(Saved data entries)
⟨

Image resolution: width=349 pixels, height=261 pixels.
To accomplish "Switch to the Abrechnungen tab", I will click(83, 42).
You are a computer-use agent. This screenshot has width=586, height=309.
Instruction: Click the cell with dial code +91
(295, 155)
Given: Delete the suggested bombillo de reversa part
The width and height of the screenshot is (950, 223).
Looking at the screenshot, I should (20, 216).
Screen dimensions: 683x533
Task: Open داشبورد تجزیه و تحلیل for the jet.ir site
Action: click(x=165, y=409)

⟩
⟨

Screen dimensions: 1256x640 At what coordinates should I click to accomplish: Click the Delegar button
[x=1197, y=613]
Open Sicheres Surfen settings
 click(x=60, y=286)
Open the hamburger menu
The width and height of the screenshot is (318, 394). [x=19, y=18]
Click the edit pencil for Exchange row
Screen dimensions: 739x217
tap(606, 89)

⟩

▶ REQUIREMENT
Would you copy, unchanged, the stretch of the records above that begins at the line containing "You are a computer-use" and ends at the line containing "Given: Delete the", and only that?

▶ FINAL ANSWER
You are a computer-use agent. This screenshot has width=586, height=309.
Instruction: Click the cell with dial code +91
(295, 155)
Given: Delete the suggested bombillo de reversa part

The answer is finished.